When the method according to an embodiment includes a plurality of operations, the operations may be performed by one core or may be performed by a plurality of cores included in the at least one processor 2400.



FIG. 11 is a block diagram illustrating the configuration of the display device 2000 according to an embodiment.


In an embodiment, the display device 2000 may include a communication interface 2100, a display 2200, memory 2300, a processor 2400, an accelerator (e.g., acceleration circuit) 2500, a video processing module (e.g., video processing circuit) 2600, an audio processing module (e.g., audio processing circuit) 2700, a power module (e.g., power circuit) 2800, and an input/output interface 2900.


Because the communication interface 2100, the display 2200, the memory 2300, and the processor 2400 of FIG. 11 respectively correspond to the communication interface 2100, the display 2200, the memory 2300, and the processor 2400 of FIG. 10, repeated descriptions thereof are omitted.


In an embodiment, the display device 2000 may include the accelerator 2500 configured to perform neural network computation. The accelerator 2500 may include hardware with a specialized structure for performing massive parallel processing of neural network computation. The accelerator 2500 may be implemented as, for example, a GPU, a tensor processing unit (TPU), an application-specific integrated circuit (ASIC), a field-programmable gate array (FPGA), etc., but embodiments are limited thereto.


The video processing module 2600 may process video data to be reproduced by the display device 2000. The video processing module 2600 may perform a variety of image processing, such as decoding, scaling, noise filtering, frame rate conversion, or resolution conversion, on video data. The display 2200 may generate a driving signal by converting an image signal, a data signal, an on-screen display (OSD) signal, or a control signal, which is processed by the processor 2400, and may display an image according to the driving signal.

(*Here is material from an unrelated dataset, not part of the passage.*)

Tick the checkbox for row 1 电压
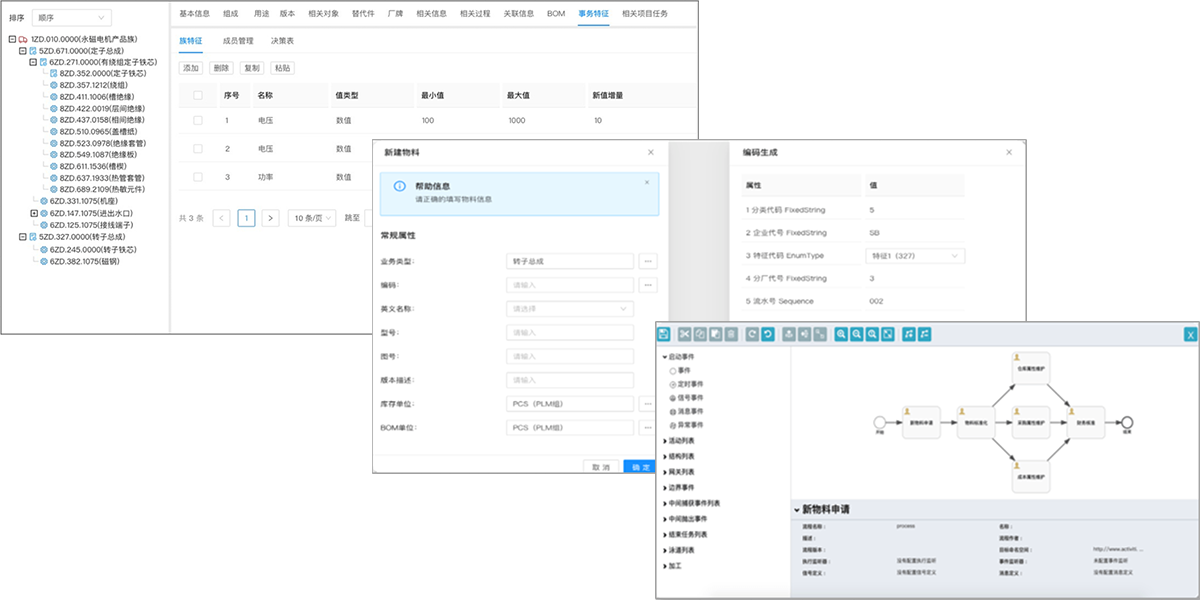The image size is (1200, 600). [x=198, y=121]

The audio processing module 2700 may perform processing on audio data. The audio processing module 2700 may perform various processes, such as decoding, amplification, or noise filtering, on audio data. The audio processing module 2700 may include a plurality of audio processing units configured to process audio corresponding to a plurality of content.


The power module 2800 may supply, to components inside the display device 2000, power input from an external power source under the control of the processor 2400. In addition, the power module 2800 may supply, to components inside the display device 2000, power output from one or two batteries located inside the display device 2000 under the control of the processor 2400.


The input/output interface 2900 may receive video (e.g., moving images, etc.), audio (e.g., voice, music, etc.), and additional information (e.g., electronic program guide (EPG), etc.) from the outside of the display device 1200. The input/output interface 2900 may include one of a high-definition multimedia interface (HDMI), a mobile high-definition link (MHL), a universal serial bus (USB), a display port (DP), a thunderbolt, a video graphics array (VGA) port, an RGB port, a D-subminiature (D-SUB), a digital visual interface (DVI), a component jack, and a PC port. The display device 2000 may be connected to one or more speakers through the input/output interface 2900.


One or more embodiments provide a display device that processes images and/or videos, and a method of reducing hardware requirements (e.g., memory capacity, etc.) when the display device performs neural network computation and processes images and/or videos. The technical objectives to be achieved by the disclosure are not limited to the technical objectives described above, and other technical objectives that are not mentioned herein will be clearly understood from the following description by those of ordinary skill in the art.


According to an aspect of the disclosure, a method, performed by a display device, of performing a convolution operation may be provided.


The method may include obtaining a lightweight convolutional neural network with a reduced bit width of weights.


The method may include inputting input data to the convolutional neural network and performing neural network computations to obtain output data.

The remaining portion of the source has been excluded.